• **TASK TO COMPLETE**
Give back an exact copy of the lines in the records below, from the line that has "Children (17, 2352)" through the line that has "[Twitter] (13, 2518)", and nothing besides.

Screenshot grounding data
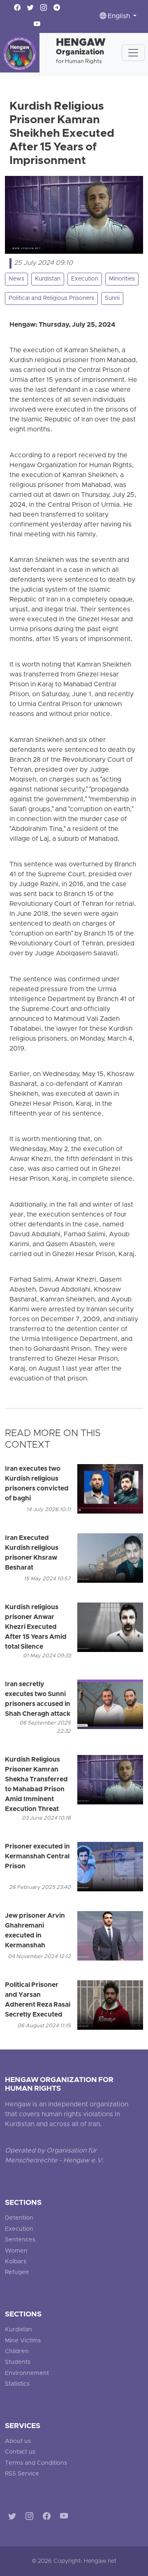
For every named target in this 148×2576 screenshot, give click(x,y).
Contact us (20, 2452)
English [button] (119, 16)
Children (17, 2352)
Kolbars (15, 2262)
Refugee (17, 2273)
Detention (19, 2218)
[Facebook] (48, 2518)
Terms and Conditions (36, 2463)
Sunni (112, 298)
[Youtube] (65, 2518)
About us (18, 2441)
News (16, 279)
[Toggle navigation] (133, 52)
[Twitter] (13, 2518)
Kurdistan (47, 279)
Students (17, 2362)
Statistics (17, 2384)
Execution (84, 279)
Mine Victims (23, 2341)
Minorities (122, 279)
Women (16, 2251)
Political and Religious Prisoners (51, 298)
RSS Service (22, 2474)
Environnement (27, 2373)
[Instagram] (31, 2518)
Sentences (20, 2240)
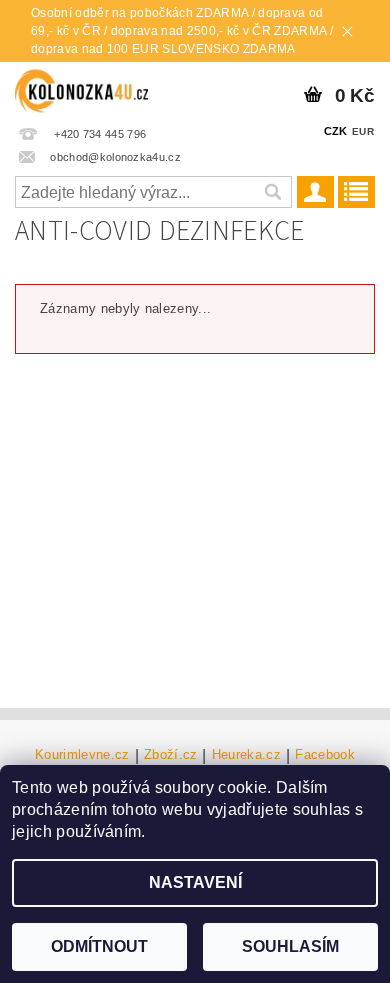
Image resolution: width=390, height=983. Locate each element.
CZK (336, 131)
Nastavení (195, 882)
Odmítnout (99, 946)
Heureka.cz (246, 755)
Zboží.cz (171, 755)
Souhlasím (290, 946)
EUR (363, 131)
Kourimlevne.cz (82, 755)
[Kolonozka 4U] (97, 88)
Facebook (325, 755)
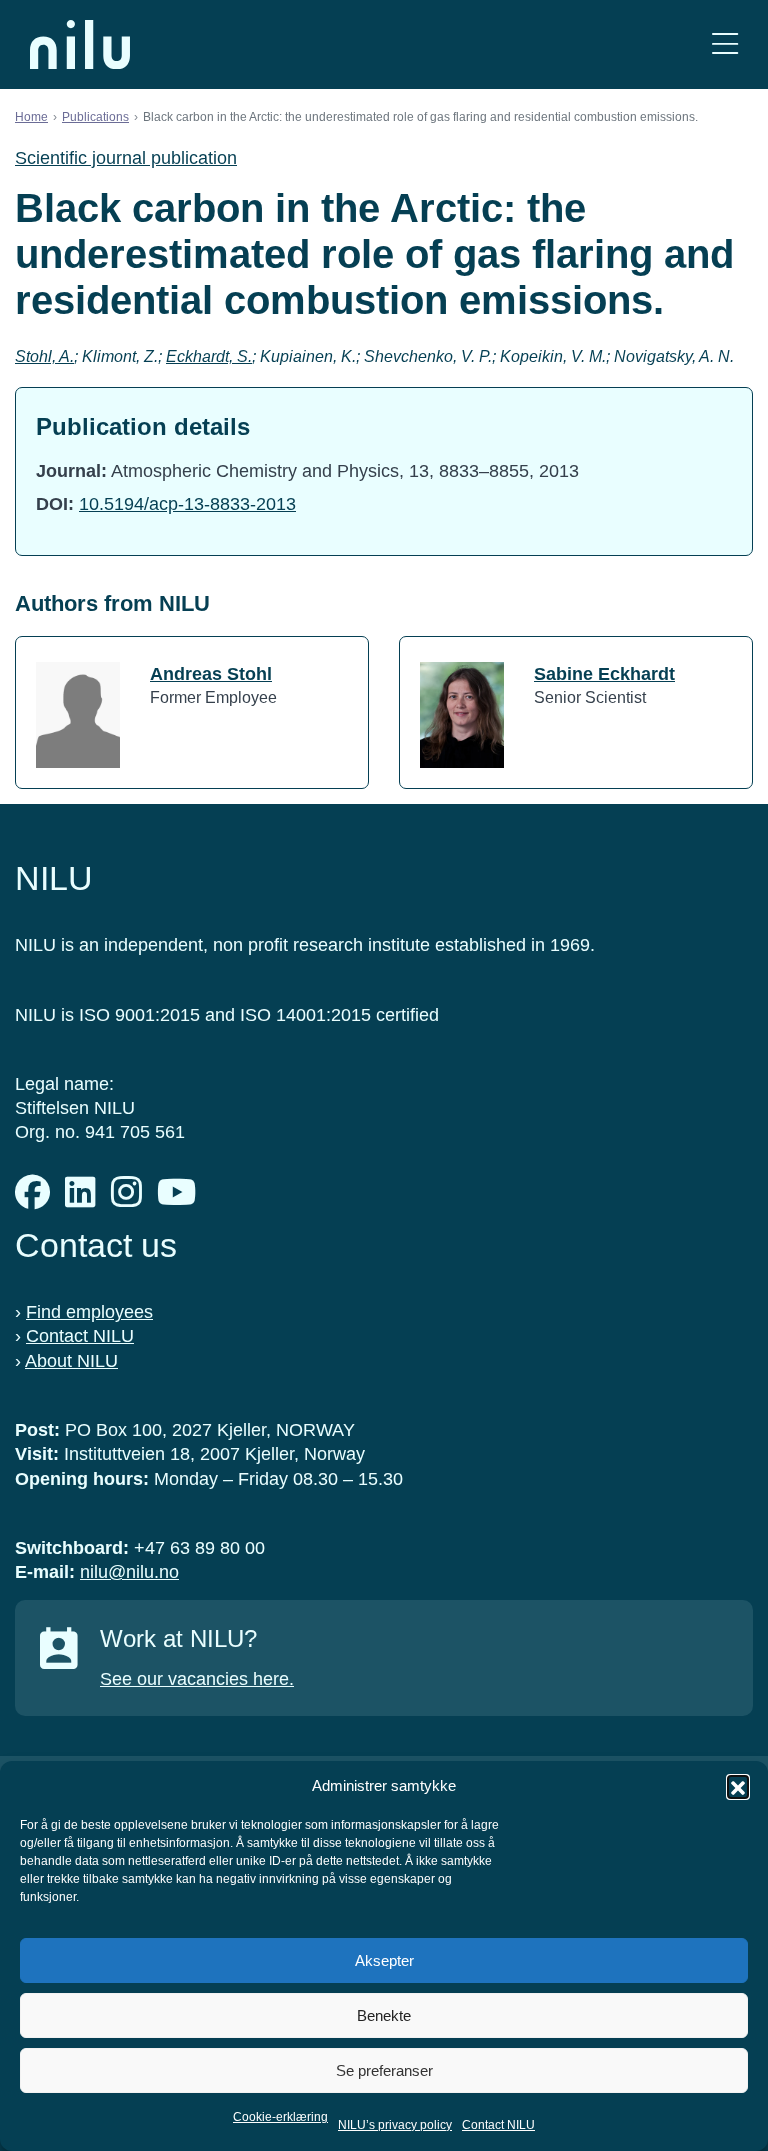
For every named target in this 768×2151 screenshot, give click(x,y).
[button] (738, 1786)
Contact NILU (498, 2125)
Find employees (89, 1312)
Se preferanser (384, 2070)
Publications (95, 117)
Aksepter (384, 1960)
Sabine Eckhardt (604, 674)
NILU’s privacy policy (395, 2125)
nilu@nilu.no (129, 1572)
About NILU (71, 1361)
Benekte (384, 2015)
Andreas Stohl (211, 674)
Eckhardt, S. (209, 356)
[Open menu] (725, 44)
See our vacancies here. (197, 1679)
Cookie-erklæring (280, 2117)
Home (31, 117)
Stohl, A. (44, 356)
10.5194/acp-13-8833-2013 (187, 504)
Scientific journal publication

• **WRITTEN SOLUTION**
Children (17, 2352)
Kolbars (15, 2262)
Refugee (17, 2273)
Detention (19, 2218)
[Facebook] (48, 2518)
Terms and Conditions (36, 2463)
Sunni (112, 298)
[Youtube] (65, 2518)
About us (18, 2441)
News (16, 279)
[Toggle navigation] (133, 52)
[Twitter] (13, 2518)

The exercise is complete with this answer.